EXERCISE TASK:
In the travel account below, at what time did the shuttle drop the writer off at the airport terminal?

My trip to Canberra DSCC officially started at 6:20 PM on March 13 when the Super Shuttle arrived to take me to LAX. I kissed Jane and the kids, and then waved through the shuttle window after I got inside. The driver got extra points--it was dark outside, and he turned on the inside lights so that the kids could see me.
I really had no desire to be leaving my family, let alone with a war in the offing. My imagination was running riot, telling me that either my plane was going to crash, or that a terrorist attack was going to wipe out Los Angeles while I was gone, and that either way I'd never see them again. That's ridiculous, of course; but people do die in plane crashes, and it reminded me to spend some time talking with God on the way to the airport.
I have to give the shuttle driver credit. I wasn't sure how he could possibly do it, but he got me to my terminal in fifty minutes, dropping me off outside the United International Terminal at 7:10 PM, exactly three hours before my flight was due to leave. I had to show my ticket at the terminal door, and then wait in a line specifically for my flight. Checking my bag went quickly; then I had to wait for a couple of minutes while they screened my suitcase. A fat old security guard got a call on his walky-talky, and told me I could go ahead.

ENTRIES SUPPLIED:
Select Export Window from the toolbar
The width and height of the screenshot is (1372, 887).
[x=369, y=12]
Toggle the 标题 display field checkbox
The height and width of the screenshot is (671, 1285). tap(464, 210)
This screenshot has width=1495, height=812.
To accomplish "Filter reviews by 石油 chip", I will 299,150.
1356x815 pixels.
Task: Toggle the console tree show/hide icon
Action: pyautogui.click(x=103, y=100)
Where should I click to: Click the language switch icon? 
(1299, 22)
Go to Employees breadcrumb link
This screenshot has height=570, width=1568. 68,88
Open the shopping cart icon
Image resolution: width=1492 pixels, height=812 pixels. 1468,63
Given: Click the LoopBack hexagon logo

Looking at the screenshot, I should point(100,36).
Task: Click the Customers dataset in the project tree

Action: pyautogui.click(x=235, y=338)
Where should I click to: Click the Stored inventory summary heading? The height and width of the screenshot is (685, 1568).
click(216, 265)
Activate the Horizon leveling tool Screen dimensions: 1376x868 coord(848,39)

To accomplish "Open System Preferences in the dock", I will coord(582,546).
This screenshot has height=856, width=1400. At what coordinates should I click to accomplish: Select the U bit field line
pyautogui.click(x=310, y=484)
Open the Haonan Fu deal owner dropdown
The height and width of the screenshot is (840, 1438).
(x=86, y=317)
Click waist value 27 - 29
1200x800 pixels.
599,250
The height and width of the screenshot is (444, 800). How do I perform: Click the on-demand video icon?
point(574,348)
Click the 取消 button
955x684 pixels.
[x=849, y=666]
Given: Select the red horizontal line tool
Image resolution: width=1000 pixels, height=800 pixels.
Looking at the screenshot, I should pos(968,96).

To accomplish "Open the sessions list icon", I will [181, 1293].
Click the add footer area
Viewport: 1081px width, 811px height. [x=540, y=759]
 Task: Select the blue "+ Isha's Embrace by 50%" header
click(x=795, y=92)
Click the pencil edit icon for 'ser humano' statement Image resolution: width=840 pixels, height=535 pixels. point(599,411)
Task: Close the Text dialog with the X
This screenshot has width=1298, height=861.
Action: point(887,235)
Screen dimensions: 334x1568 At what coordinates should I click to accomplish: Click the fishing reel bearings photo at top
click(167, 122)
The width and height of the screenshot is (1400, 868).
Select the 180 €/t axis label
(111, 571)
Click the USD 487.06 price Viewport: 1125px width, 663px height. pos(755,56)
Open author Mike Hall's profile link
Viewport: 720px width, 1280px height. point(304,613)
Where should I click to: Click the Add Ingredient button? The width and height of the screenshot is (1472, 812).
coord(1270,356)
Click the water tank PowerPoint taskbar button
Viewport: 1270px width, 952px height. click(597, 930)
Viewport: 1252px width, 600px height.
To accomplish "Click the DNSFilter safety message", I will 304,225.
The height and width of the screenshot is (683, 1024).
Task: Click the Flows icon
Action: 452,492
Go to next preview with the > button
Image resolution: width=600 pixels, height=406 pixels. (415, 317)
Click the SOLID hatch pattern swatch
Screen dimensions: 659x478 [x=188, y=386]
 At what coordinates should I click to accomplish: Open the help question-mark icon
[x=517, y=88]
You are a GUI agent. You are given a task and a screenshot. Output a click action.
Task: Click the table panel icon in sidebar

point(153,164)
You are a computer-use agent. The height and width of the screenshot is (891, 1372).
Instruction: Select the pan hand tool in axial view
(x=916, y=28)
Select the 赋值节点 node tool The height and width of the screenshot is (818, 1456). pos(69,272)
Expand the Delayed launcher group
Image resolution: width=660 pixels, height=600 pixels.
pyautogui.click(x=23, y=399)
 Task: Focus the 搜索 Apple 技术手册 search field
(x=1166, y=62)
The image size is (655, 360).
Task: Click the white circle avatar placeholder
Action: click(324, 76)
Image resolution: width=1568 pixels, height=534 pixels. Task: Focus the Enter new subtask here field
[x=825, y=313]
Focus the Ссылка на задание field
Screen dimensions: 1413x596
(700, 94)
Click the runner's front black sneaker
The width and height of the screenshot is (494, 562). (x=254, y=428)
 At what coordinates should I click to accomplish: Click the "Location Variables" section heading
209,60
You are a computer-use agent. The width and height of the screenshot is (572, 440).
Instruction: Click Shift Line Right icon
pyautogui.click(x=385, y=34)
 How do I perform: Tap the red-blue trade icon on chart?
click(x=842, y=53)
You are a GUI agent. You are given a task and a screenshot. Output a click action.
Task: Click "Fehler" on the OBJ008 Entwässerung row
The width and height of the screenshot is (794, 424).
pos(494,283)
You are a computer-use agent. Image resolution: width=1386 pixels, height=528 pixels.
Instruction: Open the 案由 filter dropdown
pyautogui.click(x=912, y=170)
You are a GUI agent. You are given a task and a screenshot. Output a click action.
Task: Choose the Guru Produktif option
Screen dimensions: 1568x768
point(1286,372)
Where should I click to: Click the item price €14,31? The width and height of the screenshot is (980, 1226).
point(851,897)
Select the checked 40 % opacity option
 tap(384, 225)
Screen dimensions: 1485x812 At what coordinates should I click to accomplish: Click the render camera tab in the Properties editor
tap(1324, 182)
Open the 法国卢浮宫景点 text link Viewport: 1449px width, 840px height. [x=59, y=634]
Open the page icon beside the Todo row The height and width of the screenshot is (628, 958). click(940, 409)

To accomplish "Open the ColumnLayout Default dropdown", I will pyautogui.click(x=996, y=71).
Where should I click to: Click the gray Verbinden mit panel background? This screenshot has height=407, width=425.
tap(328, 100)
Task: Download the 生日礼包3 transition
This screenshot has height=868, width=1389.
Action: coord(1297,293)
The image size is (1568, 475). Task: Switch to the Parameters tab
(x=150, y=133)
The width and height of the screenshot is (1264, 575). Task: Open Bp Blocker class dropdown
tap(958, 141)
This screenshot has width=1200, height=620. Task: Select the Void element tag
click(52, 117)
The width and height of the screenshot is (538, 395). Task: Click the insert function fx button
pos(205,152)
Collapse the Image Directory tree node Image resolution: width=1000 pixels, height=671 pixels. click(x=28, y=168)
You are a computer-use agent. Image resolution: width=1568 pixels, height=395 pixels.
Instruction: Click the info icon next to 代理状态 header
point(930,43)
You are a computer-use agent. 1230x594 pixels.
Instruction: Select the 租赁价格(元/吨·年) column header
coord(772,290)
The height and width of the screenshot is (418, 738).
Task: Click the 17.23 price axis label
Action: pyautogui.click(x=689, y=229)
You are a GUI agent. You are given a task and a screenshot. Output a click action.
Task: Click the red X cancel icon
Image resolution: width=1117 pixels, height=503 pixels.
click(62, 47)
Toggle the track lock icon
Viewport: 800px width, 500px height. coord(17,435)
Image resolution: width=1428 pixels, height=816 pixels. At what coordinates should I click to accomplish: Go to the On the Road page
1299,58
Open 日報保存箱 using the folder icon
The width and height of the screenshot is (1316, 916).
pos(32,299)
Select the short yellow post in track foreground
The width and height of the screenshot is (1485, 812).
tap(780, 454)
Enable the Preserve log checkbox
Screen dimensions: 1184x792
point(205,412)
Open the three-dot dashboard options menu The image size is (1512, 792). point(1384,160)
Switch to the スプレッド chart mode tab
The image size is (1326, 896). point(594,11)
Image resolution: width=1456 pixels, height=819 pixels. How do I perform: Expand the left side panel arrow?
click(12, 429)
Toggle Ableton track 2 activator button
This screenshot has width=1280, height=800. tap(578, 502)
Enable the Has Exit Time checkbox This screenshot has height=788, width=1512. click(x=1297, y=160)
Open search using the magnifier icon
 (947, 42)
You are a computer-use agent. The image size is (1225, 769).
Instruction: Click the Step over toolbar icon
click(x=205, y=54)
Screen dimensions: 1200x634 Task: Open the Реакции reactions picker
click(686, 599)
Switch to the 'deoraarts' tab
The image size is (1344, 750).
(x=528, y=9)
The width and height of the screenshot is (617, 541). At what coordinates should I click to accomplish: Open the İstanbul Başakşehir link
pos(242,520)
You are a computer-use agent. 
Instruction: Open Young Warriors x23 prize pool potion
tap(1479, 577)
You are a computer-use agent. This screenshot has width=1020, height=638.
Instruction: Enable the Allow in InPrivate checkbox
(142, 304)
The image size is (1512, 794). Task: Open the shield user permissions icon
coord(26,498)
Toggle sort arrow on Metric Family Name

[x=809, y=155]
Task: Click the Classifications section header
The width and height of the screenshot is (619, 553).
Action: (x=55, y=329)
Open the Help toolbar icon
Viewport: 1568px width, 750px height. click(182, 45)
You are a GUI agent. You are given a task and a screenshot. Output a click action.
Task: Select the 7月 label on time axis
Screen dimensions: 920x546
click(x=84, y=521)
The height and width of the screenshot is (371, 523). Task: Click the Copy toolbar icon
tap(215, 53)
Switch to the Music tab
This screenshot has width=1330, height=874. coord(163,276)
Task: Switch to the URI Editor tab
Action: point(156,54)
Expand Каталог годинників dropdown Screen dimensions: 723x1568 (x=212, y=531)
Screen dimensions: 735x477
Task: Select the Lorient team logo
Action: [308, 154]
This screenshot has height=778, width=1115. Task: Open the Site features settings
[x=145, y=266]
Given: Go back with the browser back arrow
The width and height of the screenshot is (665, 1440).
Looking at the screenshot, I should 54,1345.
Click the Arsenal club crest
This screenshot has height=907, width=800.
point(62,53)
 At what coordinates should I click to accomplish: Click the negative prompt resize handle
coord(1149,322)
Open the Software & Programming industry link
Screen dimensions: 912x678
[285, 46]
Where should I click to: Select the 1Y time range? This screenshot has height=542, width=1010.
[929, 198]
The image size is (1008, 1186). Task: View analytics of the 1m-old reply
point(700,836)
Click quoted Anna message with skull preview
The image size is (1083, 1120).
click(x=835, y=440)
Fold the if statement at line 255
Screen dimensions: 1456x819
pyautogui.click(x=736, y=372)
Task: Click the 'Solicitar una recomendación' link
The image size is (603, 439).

SOLUTION TO THE PROBLEM:
7:10 PM